TASK TO CARRY OUT
Where the word "Remove" appears in a line below, copy the whole line.

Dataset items
::::::
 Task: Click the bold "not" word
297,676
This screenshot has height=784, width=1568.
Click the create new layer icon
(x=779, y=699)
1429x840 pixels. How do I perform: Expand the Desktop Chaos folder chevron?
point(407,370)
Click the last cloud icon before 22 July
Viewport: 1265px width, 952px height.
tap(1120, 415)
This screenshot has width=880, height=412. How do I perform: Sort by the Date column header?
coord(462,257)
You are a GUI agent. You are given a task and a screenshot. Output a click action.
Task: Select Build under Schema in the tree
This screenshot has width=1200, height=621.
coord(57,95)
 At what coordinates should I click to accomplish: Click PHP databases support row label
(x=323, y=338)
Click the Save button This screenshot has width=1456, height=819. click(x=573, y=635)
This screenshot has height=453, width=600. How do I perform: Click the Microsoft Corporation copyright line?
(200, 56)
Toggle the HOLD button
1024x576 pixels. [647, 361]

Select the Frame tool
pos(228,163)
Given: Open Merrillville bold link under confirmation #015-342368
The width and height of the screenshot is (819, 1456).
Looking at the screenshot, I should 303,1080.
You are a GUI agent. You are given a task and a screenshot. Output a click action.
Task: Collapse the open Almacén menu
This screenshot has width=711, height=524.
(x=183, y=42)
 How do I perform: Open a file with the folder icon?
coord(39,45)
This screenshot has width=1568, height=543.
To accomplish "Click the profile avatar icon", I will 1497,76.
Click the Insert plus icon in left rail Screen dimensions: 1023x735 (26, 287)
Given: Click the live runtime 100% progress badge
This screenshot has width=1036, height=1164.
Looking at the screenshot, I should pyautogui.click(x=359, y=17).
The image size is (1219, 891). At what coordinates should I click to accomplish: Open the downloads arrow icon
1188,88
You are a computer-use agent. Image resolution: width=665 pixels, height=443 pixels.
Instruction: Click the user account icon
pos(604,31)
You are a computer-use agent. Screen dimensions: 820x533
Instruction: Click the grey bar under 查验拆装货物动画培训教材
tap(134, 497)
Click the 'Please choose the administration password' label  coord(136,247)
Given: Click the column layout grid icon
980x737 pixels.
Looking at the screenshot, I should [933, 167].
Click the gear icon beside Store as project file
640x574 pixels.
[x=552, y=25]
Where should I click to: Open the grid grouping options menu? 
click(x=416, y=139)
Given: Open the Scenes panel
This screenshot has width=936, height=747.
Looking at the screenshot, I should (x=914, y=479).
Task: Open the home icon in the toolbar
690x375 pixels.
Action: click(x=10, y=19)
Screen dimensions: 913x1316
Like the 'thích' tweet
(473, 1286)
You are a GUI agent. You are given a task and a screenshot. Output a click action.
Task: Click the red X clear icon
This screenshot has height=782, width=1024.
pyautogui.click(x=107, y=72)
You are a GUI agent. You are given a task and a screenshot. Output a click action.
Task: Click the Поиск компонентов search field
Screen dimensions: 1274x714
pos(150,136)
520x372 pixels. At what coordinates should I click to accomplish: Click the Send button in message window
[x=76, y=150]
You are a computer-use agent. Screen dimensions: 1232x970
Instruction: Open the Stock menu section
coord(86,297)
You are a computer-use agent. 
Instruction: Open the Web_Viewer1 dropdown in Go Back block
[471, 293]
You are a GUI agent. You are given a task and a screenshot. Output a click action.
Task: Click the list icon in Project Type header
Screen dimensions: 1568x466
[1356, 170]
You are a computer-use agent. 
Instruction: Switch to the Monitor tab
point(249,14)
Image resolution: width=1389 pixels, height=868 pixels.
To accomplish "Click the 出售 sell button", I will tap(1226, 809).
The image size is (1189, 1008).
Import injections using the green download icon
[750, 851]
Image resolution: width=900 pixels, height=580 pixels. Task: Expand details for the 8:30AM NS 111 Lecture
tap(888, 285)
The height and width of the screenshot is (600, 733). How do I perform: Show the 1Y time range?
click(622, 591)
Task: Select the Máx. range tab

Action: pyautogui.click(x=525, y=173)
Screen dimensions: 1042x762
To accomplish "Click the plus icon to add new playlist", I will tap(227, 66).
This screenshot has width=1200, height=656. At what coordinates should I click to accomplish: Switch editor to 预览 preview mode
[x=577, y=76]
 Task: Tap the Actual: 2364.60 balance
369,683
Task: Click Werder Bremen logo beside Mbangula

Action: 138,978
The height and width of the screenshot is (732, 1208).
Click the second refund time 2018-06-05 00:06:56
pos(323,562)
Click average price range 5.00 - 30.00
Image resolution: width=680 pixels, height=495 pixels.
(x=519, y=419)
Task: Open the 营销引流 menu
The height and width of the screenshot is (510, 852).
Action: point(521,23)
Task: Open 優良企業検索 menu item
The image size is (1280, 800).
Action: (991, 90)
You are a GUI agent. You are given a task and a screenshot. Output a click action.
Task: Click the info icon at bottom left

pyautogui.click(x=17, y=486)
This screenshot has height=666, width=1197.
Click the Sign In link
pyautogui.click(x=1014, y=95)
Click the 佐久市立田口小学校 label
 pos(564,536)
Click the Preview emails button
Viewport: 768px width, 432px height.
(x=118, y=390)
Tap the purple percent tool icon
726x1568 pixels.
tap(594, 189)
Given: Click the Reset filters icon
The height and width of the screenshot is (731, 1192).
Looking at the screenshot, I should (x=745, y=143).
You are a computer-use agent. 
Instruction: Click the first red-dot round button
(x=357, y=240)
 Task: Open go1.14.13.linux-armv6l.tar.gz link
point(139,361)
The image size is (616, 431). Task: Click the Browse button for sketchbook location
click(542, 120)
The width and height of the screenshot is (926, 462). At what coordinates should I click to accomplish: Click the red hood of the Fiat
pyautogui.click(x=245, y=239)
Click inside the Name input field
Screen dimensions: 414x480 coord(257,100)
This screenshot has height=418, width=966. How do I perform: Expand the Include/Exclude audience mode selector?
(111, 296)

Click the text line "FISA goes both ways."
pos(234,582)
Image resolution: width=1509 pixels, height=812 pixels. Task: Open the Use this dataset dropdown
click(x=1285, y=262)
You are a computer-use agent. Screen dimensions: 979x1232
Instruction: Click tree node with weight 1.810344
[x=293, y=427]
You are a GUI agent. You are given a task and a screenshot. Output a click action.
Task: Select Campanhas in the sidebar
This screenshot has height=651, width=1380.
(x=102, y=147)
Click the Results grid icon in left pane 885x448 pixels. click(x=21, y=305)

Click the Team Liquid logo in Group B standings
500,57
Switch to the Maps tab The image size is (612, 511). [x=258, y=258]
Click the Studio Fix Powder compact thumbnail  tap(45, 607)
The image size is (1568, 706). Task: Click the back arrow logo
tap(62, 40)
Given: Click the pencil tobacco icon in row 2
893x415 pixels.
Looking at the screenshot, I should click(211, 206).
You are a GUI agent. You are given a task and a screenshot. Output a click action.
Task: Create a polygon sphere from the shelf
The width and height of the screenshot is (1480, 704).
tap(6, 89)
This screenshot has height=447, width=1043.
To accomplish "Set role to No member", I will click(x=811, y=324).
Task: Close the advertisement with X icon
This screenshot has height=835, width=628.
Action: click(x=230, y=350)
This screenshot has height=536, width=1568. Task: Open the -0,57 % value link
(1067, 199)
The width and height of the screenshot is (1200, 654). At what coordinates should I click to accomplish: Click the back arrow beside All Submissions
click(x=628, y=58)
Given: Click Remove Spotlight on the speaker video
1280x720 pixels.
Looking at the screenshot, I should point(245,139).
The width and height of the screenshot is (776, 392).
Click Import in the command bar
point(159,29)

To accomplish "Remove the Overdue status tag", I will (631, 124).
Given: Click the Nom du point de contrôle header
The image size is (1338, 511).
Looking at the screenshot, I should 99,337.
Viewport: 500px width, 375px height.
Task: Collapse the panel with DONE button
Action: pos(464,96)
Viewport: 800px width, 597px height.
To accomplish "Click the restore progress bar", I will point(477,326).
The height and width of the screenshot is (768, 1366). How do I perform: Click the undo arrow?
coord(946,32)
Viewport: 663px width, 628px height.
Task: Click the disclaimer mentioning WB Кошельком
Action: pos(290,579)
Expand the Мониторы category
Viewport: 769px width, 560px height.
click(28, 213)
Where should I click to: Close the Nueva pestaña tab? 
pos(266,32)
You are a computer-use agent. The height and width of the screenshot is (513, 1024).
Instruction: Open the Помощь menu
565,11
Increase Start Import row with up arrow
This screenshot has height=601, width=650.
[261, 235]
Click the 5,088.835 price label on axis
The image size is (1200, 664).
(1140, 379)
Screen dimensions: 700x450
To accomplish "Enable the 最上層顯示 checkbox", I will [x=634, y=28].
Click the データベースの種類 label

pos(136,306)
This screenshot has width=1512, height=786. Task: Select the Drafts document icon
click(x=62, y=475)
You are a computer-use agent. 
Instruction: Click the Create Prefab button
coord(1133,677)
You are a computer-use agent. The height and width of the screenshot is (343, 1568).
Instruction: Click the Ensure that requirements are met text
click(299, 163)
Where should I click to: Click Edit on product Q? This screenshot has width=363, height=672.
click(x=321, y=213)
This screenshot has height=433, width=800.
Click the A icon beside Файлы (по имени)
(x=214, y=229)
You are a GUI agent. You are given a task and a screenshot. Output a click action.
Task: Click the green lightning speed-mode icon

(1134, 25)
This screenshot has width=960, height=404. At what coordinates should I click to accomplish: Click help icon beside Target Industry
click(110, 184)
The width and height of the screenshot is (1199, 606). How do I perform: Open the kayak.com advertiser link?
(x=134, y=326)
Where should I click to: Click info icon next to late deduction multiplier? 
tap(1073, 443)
::::::
TASK RESPONSE
Given: Click Remove Spotlight on the speaker video
To accomplish "Remove the Overdue status tag", I will (631, 124).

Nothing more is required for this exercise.